(RECORDS SHOWN Opens)

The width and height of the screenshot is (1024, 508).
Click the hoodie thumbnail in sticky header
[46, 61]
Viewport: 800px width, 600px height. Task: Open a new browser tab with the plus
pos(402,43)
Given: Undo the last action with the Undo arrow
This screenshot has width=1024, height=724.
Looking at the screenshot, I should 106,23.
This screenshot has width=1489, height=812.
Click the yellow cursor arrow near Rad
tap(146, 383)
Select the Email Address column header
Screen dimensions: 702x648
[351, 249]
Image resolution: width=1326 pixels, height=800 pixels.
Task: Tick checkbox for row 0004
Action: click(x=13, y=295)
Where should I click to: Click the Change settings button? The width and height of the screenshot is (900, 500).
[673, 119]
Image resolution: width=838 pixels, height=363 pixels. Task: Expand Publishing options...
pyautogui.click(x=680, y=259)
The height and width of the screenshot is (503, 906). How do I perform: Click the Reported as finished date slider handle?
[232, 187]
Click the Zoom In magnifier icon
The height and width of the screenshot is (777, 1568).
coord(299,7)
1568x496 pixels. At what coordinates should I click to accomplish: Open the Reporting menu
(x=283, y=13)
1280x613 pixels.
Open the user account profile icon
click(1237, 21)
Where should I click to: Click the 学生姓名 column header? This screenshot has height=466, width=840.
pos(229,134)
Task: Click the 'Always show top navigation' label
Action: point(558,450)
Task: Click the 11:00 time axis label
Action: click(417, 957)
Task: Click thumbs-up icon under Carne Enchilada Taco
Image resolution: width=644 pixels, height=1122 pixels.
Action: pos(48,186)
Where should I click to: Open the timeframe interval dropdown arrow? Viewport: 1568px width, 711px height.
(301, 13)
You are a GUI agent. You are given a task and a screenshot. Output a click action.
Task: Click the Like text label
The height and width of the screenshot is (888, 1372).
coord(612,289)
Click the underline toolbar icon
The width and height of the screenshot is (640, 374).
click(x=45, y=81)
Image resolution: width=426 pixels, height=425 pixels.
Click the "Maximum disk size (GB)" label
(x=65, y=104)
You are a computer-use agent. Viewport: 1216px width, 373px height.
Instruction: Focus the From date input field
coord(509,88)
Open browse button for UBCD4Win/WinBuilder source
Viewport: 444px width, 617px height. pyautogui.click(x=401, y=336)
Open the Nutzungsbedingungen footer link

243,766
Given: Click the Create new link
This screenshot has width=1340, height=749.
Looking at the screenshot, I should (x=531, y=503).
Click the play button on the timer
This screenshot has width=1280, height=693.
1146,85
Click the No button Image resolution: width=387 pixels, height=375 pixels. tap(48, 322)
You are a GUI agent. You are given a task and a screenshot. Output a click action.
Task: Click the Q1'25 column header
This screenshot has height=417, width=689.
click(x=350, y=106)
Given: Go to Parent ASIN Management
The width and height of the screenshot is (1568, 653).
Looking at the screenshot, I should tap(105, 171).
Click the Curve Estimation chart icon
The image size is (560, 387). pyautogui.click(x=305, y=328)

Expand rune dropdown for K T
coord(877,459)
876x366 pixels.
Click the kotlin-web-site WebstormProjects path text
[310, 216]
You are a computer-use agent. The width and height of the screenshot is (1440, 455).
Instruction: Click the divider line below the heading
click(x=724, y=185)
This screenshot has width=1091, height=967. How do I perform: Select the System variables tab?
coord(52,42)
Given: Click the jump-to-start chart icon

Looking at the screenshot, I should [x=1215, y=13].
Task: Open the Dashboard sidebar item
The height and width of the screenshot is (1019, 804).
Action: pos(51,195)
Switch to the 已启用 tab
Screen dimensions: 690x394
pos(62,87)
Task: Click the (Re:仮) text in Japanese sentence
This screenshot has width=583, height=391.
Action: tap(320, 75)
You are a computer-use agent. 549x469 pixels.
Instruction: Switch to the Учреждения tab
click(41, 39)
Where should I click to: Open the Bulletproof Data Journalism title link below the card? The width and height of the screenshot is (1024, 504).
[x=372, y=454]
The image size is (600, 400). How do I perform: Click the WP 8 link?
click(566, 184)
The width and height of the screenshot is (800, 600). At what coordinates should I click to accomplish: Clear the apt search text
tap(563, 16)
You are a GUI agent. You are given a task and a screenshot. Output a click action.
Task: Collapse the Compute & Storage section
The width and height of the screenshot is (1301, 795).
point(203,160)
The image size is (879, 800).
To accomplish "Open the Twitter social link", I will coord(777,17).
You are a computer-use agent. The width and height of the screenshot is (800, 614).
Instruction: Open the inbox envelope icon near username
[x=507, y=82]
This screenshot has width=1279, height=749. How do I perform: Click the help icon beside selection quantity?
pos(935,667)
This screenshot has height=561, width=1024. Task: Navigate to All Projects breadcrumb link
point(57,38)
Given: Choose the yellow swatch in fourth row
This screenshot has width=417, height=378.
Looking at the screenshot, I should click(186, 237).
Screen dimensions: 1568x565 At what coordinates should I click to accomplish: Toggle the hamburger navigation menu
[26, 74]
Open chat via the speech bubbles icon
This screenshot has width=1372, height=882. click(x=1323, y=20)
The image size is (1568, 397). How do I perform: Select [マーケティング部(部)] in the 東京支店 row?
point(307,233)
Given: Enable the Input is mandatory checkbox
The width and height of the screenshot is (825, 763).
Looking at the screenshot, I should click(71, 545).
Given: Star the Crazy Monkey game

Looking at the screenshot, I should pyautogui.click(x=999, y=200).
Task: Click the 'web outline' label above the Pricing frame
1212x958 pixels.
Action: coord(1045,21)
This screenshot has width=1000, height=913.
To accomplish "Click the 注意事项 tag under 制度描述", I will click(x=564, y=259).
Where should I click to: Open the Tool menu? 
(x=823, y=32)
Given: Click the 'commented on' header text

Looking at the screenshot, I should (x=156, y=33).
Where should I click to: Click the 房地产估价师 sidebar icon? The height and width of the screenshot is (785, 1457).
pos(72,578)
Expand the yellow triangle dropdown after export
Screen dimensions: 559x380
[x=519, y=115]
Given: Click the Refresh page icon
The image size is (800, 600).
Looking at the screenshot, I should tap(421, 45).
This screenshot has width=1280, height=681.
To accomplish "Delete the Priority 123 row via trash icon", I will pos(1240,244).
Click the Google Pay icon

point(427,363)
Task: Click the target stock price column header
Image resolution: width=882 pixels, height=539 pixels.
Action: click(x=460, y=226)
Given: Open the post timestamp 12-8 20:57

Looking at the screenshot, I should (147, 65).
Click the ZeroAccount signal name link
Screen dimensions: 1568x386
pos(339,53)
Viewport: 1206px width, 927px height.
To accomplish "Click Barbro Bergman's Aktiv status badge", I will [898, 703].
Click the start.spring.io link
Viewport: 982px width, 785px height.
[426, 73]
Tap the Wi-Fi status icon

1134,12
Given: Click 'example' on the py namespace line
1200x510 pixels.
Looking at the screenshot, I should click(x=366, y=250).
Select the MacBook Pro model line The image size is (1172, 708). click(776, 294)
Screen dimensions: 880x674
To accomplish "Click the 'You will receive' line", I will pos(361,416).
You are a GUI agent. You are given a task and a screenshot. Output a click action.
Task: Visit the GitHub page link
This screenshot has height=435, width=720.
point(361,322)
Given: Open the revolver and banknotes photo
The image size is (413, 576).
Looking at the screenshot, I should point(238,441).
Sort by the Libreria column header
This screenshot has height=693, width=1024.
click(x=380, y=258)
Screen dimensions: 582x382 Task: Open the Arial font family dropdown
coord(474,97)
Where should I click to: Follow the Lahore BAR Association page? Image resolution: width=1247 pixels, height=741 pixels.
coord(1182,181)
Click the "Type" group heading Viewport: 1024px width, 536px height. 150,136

(RECORDS SHOWN Closes)

◆ **WHAT NEEDS TO BE DONE**:
Print the entire set of records again, exactly.

◆ **THE COMPLETED TASK**:
The width and height of the screenshot is (1024, 508).
Click the hoodie thumbnail in sticky header
[46, 61]
Viewport: 800px width, 600px height. Task: Open a new browser tab with the plus
pos(402,43)
Given: Undo the last action with the Undo arrow
This screenshot has width=1024, height=724.
Looking at the screenshot, I should 106,23.
This screenshot has width=1489, height=812.
Click the yellow cursor arrow near Rad
tap(146, 383)
Select the Email Address column header
Screen dimensions: 702x648
[351, 249]
Image resolution: width=1326 pixels, height=800 pixels.
Task: Tick checkbox for row 0004
Action: click(x=13, y=295)
Where should I click to: Click the Change settings button? The width and height of the screenshot is (900, 500).
[673, 119]
Image resolution: width=838 pixels, height=363 pixels. Task: Expand Publishing options...
pyautogui.click(x=680, y=259)
The height and width of the screenshot is (503, 906). How do I perform: Click the Reported as finished date slider handle?
[232, 187]
Click the Zoom In magnifier icon
The height and width of the screenshot is (777, 1568).
coord(299,7)
1568x496 pixels. At what coordinates should I click to accomplish: Open the Reporting menu
(x=283, y=13)
1280x613 pixels.
Open the user account profile icon
click(1237, 21)
Where should I click to: Click the 学生姓名 column header? This screenshot has height=466, width=840.
pos(229,134)
Task: Click the 'Always show top navigation' label
Action: point(558,450)
Task: Click the 11:00 time axis label
Action: click(417, 957)
Task: Click thumbs-up icon under Carne Enchilada Taco
Image resolution: width=644 pixels, height=1122 pixels.
Action: pos(48,186)
Where should I click to: Open the timeframe interval dropdown arrow? Viewport: 1568px width, 711px height.
(301, 13)
You are a GUI agent. You are given a task and a screenshot. Output a click action.
Task: Click the Like text label
The height and width of the screenshot is (888, 1372).
coord(612,289)
Click the underline toolbar icon
The width and height of the screenshot is (640, 374).
click(x=45, y=81)
Image resolution: width=426 pixels, height=425 pixels.
Click the "Maximum disk size (GB)" label
(x=65, y=104)
You are a computer-use agent. Viewport: 1216px width, 373px height.
Instruction: Focus the From date input field
coord(509,88)
Open browse button for UBCD4Win/WinBuilder source
Viewport: 444px width, 617px height. pyautogui.click(x=401, y=336)
Open the Nutzungsbedingungen footer link

243,766
Given: Click the Create new link
This screenshot has width=1340, height=749.
Looking at the screenshot, I should (x=531, y=503).
Click the play button on the timer
This screenshot has width=1280, height=693.
1146,85
Click the No button Image resolution: width=387 pixels, height=375 pixels. tap(48, 322)
You are a GUI agent. You are given a task and a screenshot. Output a click action.
Task: Click the Q1'25 column header
This screenshot has height=417, width=689.
click(x=350, y=106)
Given: Go to Parent ASIN Management
The width and height of the screenshot is (1568, 653).
Looking at the screenshot, I should tap(105, 171).
Click the Curve Estimation chart icon
The image size is (560, 387). pyautogui.click(x=305, y=328)

Expand rune dropdown for K T
coord(877,459)
876x366 pixels.
Click the kotlin-web-site WebstormProjects path text
[310, 216]
You are a computer-use agent. The width and height of the screenshot is (1440, 455).
Instruction: Click the divider line below the heading
click(x=724, y=185)
This screenshot has width=1091, height=967. How do I perform: Select the System variables tab?
coord(52,42)
Given: Click the jump-to-start chart icon

Looking at the screenshot, I should [x=1215, y=13].
Task: Open the Dashboard sidebar item
The height and width of the screenshot is (1019, 804).
Action: pos(51,195)
Switch to the 已启用 tab
Screen dimensions: 690x394
pos(62,87)
Task: Click the (Re:仮) text in Japanese sentence
This screenshot has width=583, height=391.
Action: tap(320, 75)
You are a computer-use agent. 549x469 pixels.
Instruction: Switch to the Учреждения tab
click(41, 39)
Where should I click to: Open the Bulletproof Data Journalism title link below the card? The width and height of the screenshot is (1024, 504).
[x=372, y=454]
The image size is (600, 400). How do I perform: Click the WP 8 link?
click(566, 184)
The width and height of the screenshot is (800, 600). At what coordinates should I click to accomplish: Clear the apt search text
tap(563, 16)
You are a GUI agent. You are given a task and a screenshot. Output a click action.
Task: Collapse the Compute & Storage section
The width and height of the screenshot is (1301, 795).
point(203,160)
The image size is (879, 800).
To accomplish "Open the Twitter social link", I will coord(777,17).
You are a computer-use agent. The width and height of the screenshot is (800, 614).
Instruction: Open the inbox envelope icon near username
[x=507, y=82]
This screenshot has width=1279, height=749. How do I perform: Click the help icon beside selection quantity?
pos(935,667)
This screenshot has height=561, width=1024. Task: Navigate to All Projects breadcrumb link
point(57,38)
Given: Choose the yellow swatch in fourth row
This screenshot has width=417, height=378.
Looking at the screenshot, I should click(186, 237).
Screen dimensions: 1568x565 At what coordinates should I click to accomplish: Toggle the hamburger navigation menu
[26, 74]
Open chat via the speech bubbles icon
This screenshot has width=1372, height=882. click(x=1323, y=20)
The image size is (1568, 397). How do I perform: Select [マーケティング部(部)] in the 東京支店 row?
point(307,233)
Given: Enable the Input is mandatory checkbox
The width and height of the screenshot is (825, 763).
Looking at the screenshot, I should click(71, 545).
Given: Star the Crazy Monkey game

Looking at the screenshot, I should pyautogui.click(x=999, y=200).
Task: Click the 'web outline' label above the Pricing frame
1212x958 pixels.
Action: coord(1045,21)
This screenshot has width=1000, height=913.
To accomplish "Click the 注意事项 tag under 制度描述", I will click(x=564, y=259).
Where should I click to: Open the Tool menu? 
(x=823, y=32)
Given: Click the 'commented on' header text

Looking at the screenshot, I should (x=156, y=33).
Where should I click to: Click the 房地产估价师 sidebar icon? The height and width of the screenshot is (785, 1457).
pos(72,578)
Expand the yellow triangle dropdown after export
Screen dimensions: 559x380
[x=519, y=115]
Given: Click the Refresh page icon
The image size is (800, 600).
Looking at the screenshot, I should tap(421, 45).
This screenshot has width=1280, height=681.
To accomplish "Delete the Priority 123 row via trash icon", I will pos(1240,244).
Click the Google Pay icon

point(427,363)
Task: Click the target stock price column header
Image resolution: width=882 pixels, height=539 pixels.
Action: click(x=460, y=226)
Given: Open the post timestamp 12-8 20:57

Looking at the screenshot, I should (147, 65).
Click the ZeroAccount signal name link
Screen dimensions: 1568x386
pos(339,53)
Viewport: 1206px width, 927px height.
To accomplish "Click Barbro Bergman's Aktiv status badge", I will [898, 703].
Click the start.spring.io link
Viewport: 982px width, 785px height.
[426, 73]
Tap the Wi-Fi status icon

1134,12
Given: Click 'example' on the py namespace line
1200x510 pixels.
Looking at the screenshot, I should click(x=366, y=250).
Select the MacBook Pro model line The image size is (1172, 708). click(776, 294)
Screen dimensions: 880x674
To accomplish "Click the 'You will receive' line", I will pos(361,416).
You are a GUI agent. You are given a task and a screenshot. Output a click action.
Task: Visit the GitHub page link
This screenshot has height=435, width=720.
point(361,322)
Given: Open the revolver and banknotes photo
The image size is (413, 576).
Looking at the screenshot, I should point(238,441).
Sort by the Libreria column header
This screenshot has height=693, width=1024.
click(x=380, y=258)
Screen dimensions: 582x382 Task: Open the Arial font family dropdown
coord(474,97)
Where should I click to: Follow the Lahore BAR Association page? Image resolution: width=1247 pixels, height=741 pixels.
coord(1182,181)
Click the "Type" group heading Viewport: 1024px width, 536px height. 150,136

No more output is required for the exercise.